In groups of males, to each other, manhood is sometimes measured by "pulling", which is a term for kissing or having intercourse with a female, on a night out. The disrespect it produces for women is quite frankly despicable and revolting. In "Lad culture" women are more often than not referred to as 'pussy' and are idealised as objects rather than people.  Toni Pearce, President of the NUS said,
         “I was absolutely complicit in lad culture when I was at college. Looking back now it looks ridiculous. Pack mentality made me join in with sexist attitudes. Sometimes you can feel you need to make jokes about women in order to be liked."

       It would appear that the issue has stretched further, into influencing women to act in similar ways too. "Ladette Culture" started to appear in the 1990s and has increased ever since, seeing a rise in the amount of alcohol being consumed, being similar to that of men. It is actually having a devastating effect which some may not realise early on. Death rates of women in their thirties and forties has doubled in the past twenty years, due to alcohol related deaths, with limits being breached and their bodies' not being able to cope with the amounts they once drunk. This is not to mention the attitude some women have towards clubbing at University. As a result, it leaves many women feeling embarrassed and exploited after not being able to remember their own night, and having the worry about being taken advantage of sexually. However, the amount of women who seem to enjoy this type of behaviour and have a positive attitude towards sleeping with lots of men is outrageous. Both young women and men, need to have a lot more respect for themselves and others around them. Students need to respect that everyone is different and not everyone will enjoy the same things they do. The lack of respect for women is a huge problem still, however this lack of respect is coming from both genders, as so many young girls do not respect themselves enough. If this is the attitude so many young adults have, what does this mean for the future?
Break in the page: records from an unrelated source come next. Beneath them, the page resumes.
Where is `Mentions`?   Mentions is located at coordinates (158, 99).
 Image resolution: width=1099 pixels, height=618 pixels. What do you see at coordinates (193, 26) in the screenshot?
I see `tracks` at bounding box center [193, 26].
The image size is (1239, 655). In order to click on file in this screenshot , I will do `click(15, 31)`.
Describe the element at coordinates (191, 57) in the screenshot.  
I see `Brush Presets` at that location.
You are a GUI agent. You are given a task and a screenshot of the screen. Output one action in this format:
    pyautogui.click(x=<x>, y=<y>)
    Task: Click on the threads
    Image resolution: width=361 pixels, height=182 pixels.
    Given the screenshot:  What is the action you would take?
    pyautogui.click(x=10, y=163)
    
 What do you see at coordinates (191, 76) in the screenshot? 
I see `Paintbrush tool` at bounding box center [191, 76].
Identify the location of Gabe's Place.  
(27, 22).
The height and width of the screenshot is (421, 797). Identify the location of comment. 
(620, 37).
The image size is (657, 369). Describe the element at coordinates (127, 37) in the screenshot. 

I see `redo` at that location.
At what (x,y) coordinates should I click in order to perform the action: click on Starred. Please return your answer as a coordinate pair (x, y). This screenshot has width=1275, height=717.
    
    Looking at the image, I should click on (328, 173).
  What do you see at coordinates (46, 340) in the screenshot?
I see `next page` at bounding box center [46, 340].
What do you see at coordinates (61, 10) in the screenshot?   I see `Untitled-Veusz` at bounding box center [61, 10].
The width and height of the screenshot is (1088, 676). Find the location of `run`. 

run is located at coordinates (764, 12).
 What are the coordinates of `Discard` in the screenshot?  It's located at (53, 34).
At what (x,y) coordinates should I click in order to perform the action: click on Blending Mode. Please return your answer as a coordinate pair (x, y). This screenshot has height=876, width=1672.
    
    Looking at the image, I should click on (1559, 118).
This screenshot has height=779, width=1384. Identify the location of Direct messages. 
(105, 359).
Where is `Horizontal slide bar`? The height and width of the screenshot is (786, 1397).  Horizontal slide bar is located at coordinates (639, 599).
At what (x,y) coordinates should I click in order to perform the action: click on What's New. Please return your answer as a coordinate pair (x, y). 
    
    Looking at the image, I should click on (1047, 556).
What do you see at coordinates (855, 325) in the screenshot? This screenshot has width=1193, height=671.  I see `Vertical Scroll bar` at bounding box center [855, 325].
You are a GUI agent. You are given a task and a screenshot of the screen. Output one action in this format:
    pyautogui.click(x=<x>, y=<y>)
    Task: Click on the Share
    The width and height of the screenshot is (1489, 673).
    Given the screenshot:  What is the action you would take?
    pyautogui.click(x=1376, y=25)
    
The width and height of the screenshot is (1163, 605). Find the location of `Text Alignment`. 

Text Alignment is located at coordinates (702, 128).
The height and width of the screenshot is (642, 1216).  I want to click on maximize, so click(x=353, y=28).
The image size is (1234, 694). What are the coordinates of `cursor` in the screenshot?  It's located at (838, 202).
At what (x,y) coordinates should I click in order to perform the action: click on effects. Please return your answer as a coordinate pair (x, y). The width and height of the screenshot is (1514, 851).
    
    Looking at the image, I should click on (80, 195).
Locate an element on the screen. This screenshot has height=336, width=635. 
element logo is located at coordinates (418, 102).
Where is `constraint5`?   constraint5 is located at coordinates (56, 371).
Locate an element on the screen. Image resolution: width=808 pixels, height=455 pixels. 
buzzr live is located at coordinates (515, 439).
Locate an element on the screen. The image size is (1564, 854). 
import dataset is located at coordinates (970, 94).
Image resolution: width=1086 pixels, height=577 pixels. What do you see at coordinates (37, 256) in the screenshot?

I believe that something has to be done about peer pressure at Universities. Students should not have to feel pressured into doing anything they don't want to. They need to find the right balance between studying and partying, and find their own limits as to their intake of alcohol. Just because someone else can drink eight pints, doesn't mean you or anyone else should have to. Students need to realise that before they could legally drink, they had fun doing other things. The answer to "fun", is not always alcohol. If Universities worked on ways to raise awareness of peer pressure, it might be possible to abolish it. By warning students and helping them deal with the pressures through inductions when first welcomed to the Universities, students might feel more comfortable and confident if they are ever faced with it. Students need to realise that alcohol is not always the only option; their decisions are the ones that matter not peer pressured decisions. If they do, then University will be a much happier, safer place for every student.